FACTS: Gashem is an Iranian citizen and an exchange student taking a medical course at
Lyceum Northwestern Colleges in Dagupan City. Sometime in 1987, Gashem courted Marilou
Gonzales and proposed to marry her. Marilou accepted his love on the condition that they would
get married and they agreed to get married after the end of the school semester, which was in
October 1987. Gashem then visited Marilou’s parents in Bañaga, Bugallon, Pangasinan to secure
their approval to the marriage. Sometime in August 1987, Gashem forced Marilou to live with
him in the Lozano Apartments. She was a virgin before she began living with him. Soon,
Gashem’s attitude towards Marilou started to change. He maltreated and threatened to kill her
and as a result of such maltreatment, she sustained injuries. At the confrontation before the
representative of the barangay captain of Guilig, Gashem repudiated their marriage agreement
because he was already married to someone living in Bacolod. Marilou thus filed a complaint for
damages against Gashem.
ISSUE: WON petitioner is liable for damages for breach of promise to marry.

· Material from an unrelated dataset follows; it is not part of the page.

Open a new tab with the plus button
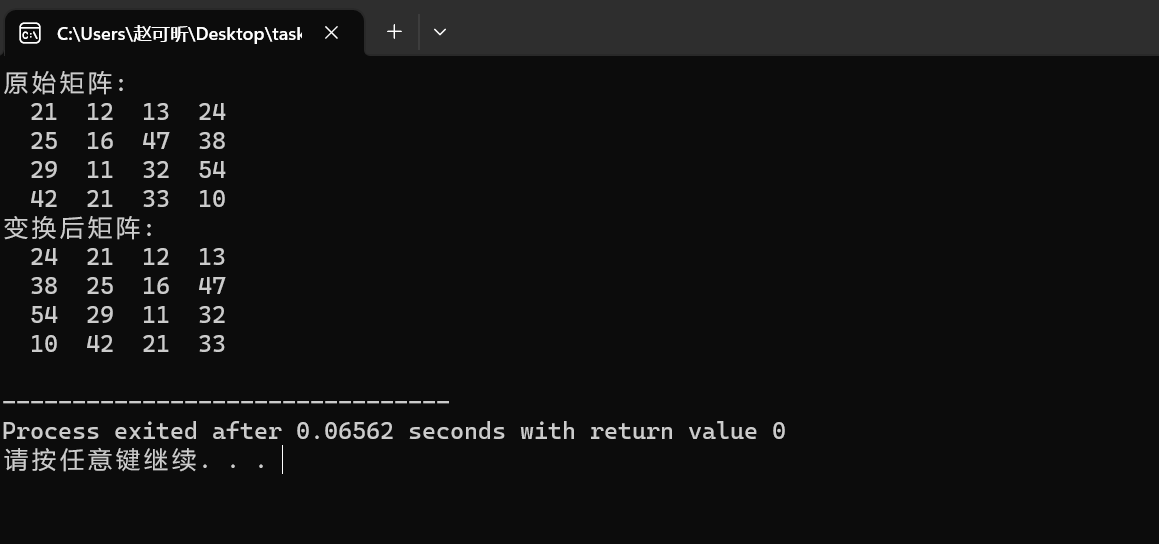 click(x=394, y=32)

RULING: Gashem is liable for damages. The Supreme Court ruled that where a man’s promise
to marry is in fact the proximate cause of the acceptance of his love by a woman and his
representation to fulfil that promise thereafter becomes the proximate cause of the giving of
herself unto him in a sexual congress, proof that he had, in reality, no intention of marrying her
and that the promise was only a subtle scheme or deceptive device to entice or inveigle her to
accept him and to obtain her consent to the sexual act, could justify the award of damages
pursuant to Article 21 not because of such promise to marry but because of the fraud and deceit
behind it and the wilful injury to her honor and reputation which followed thereafter. It is
essential, however, that such injury should have been committed in a manner contrary to morals,
good customs or public policy. In the instant case, it was Gashem’s “fraudulent and deceptive
protestations of love for and promise to marry Marilou that made her surrender her virtue and
womanhood to him and to live with him on the honest and sincere belief that he would keep said
promise, and it was likewise these fraud and deception on Gashem’s part that made Marilou’s
parents agree to their daughter’s living-in with him preparatory to their supposed marriage.” In
short, Marilou surrendered her virginity, the cherished possession of every single Filipina, not
because of lust but because of moral seduction.